第21話 沙汰

「ミア。彼女の回復をしてあげて」


そう言われて「え?」となる。

折角苦労して倒したのに、回復させたら私の苦労が無駄になってしまうのだが。


「貴方の怪我も一緒に回復していいわよ」


「ラジャ!」


さっきからほっぺが痛くて仕方が無かったのだ。

顔は女の命。

さっさと治そう。


私はまず自分の顔面から回復させる。

当たり前だよね。

そして鏡でチェックして異常がないか確かめた。


よし、いつも通りの美人だ!


次いで獣人の女――アーリィに近づき、そのダメージを魔法で回復させてやった。


「何のつもりだ……」


「お嬢様の命令だからよ」


何か考えがあるのだろう。

少々危険な気もするが、まあ仮に暴れだしたら今度こそお嬢様がぼこぼこにしてくれる事だろう。


「話しなさい。貴方が何故こんな連中と行動していたのかを」


こんな連中と言うのは、そこらに散らばっている11人分の元人間の事だ。

髭ももう拷問を済ませ昇天済みである。


転がってるオブジェがグロイし血生臭いしで、さっさとこの場を立ち去りたい気分。

もしここに何も知らない冒険者がやってきたら、絶対悲鳴を上げるだろうな。


「殺せ……」


「良いから話しなさい」


「私は獣人……それが理由だ」


この世界の覇権は人間のものだ。

亜人である彼女にとって、暮らし辛い世界ではあるだろう。

だが――


「いやいやいや!そんなもん暗殺者になる理由にはならないでしょ!」


獣人の一言で話を完結させようとしたので、私はつい口を挟んでしまった。


獣人は確かに差別されている。

それは間違いない

人の街に住むには審査が厳しかったり、街の出入りでもチェックが厳しいなどだ。


他にもこまごまとした物は幾つかある。

ペット禁止の場所には出入りを禁止されているとか。

散髪禁止とか。

あとは公衆浴場を断られるとかもだ。

だから確かに色々と不便だとは思う。


とは言え。

だから獣人は暗殺者になる、が成り立つ程の迫害を受けている訳ではない筈。

昔はともかく、今は何処の国もその辺りはある程度法整備されているのだから。


普通に考えたら他に理由がある筈だ。

それこそ、人を切りたくて仕方なかったでござるって理由の方が納得がいくというもの。


「貴方の首に賞金が掛かっているのは知っています。全てお話しなさい」


「え!?こいつ賞金首なんですか?」


通常は犯罪を犯して指名手配される事はあっても、その首に懸賞金が掛かる事はまずない。
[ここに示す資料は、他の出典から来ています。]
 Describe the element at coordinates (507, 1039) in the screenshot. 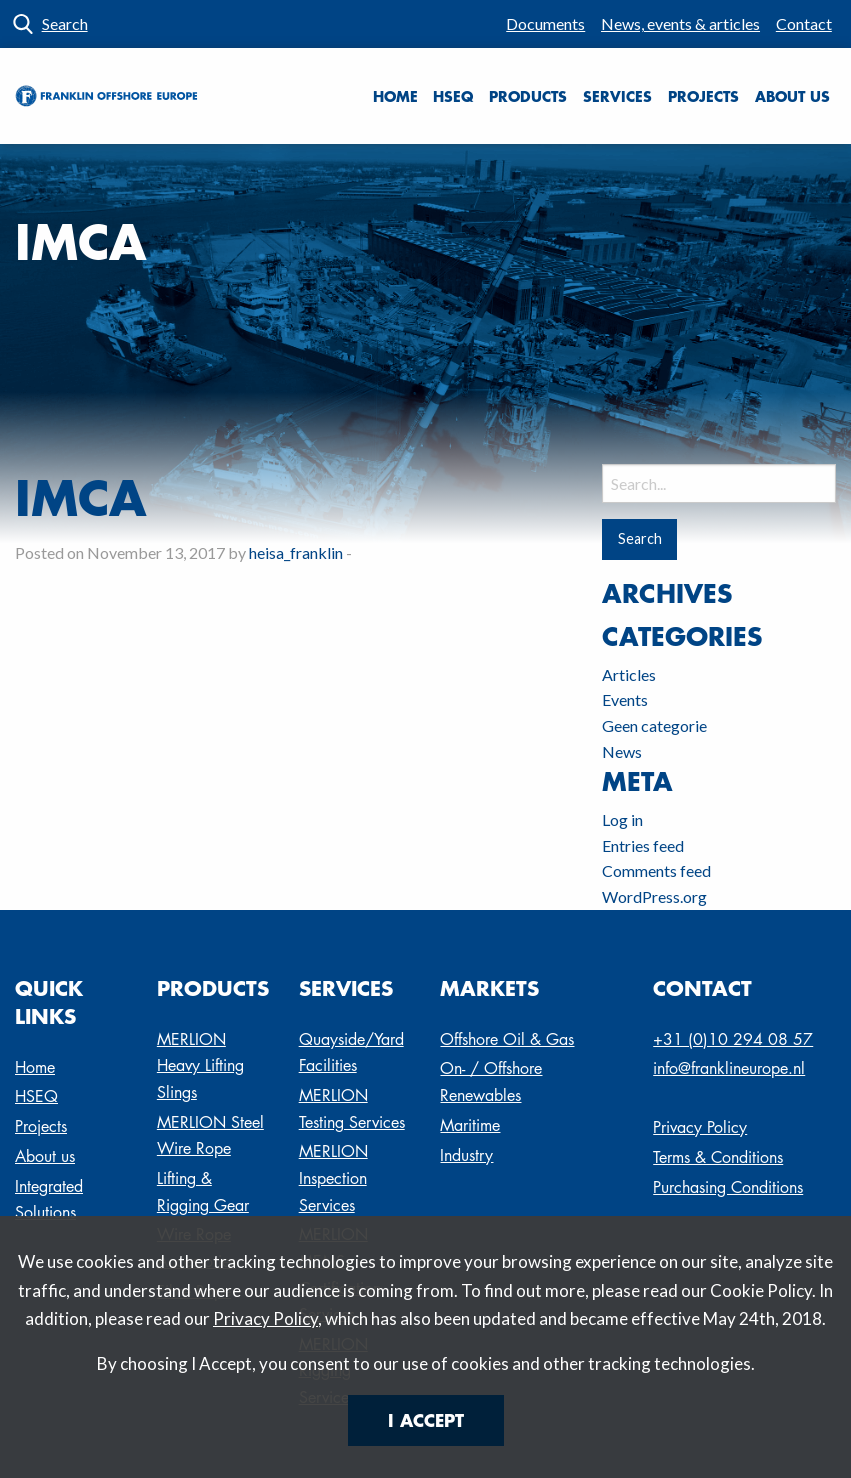

I see `Offshore Oil & Gas` at that location.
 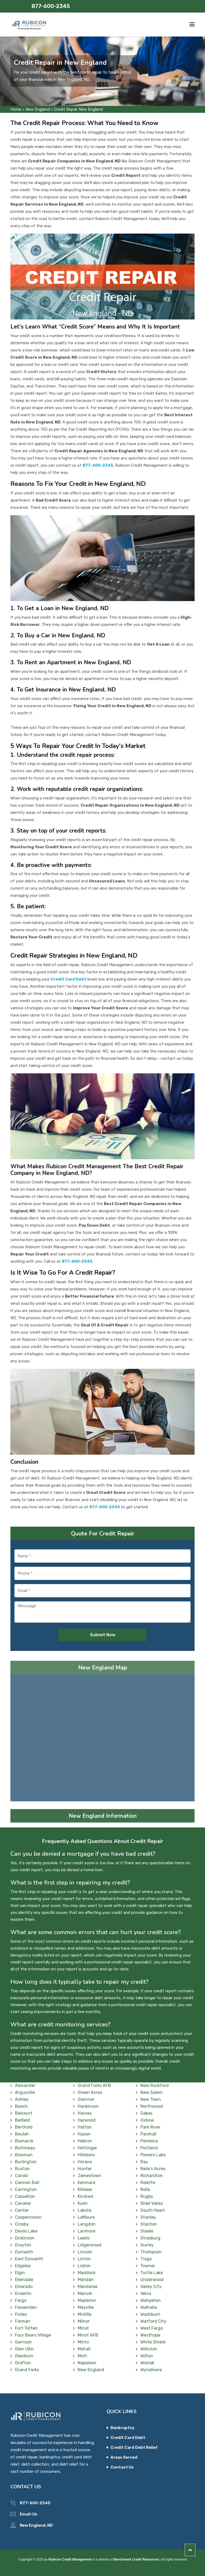 What do you see at coordinates (144, 2161) in the screenshot?
I see `Ray` at bounding box center [144, 2161].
賞金は、国を揺るがすような罪を犯した大罪人に国が掛けるか。

高位の貴族を手にかけた者が、その親類に掛けられてしまうのが基本だ。


女はお嬢様の言葉を聞き、観念したのぽつりぽつりと自分の身の上を語り出した。


「私は南にあるサベーツ国の生まれだ」


聞いた事の無い国だ。

たぶん小さな国なのだろう。


「その国にある、獣人達の小さな集落で私達はひっそりと生活をしていた」


そのままひっそり暮らしとけよ。

態々よその国まで来て暗殺に精出すな。


とか一瞬思ったが。

余計な事は口にせず、私は黙って彼女の話に耳を傾けた。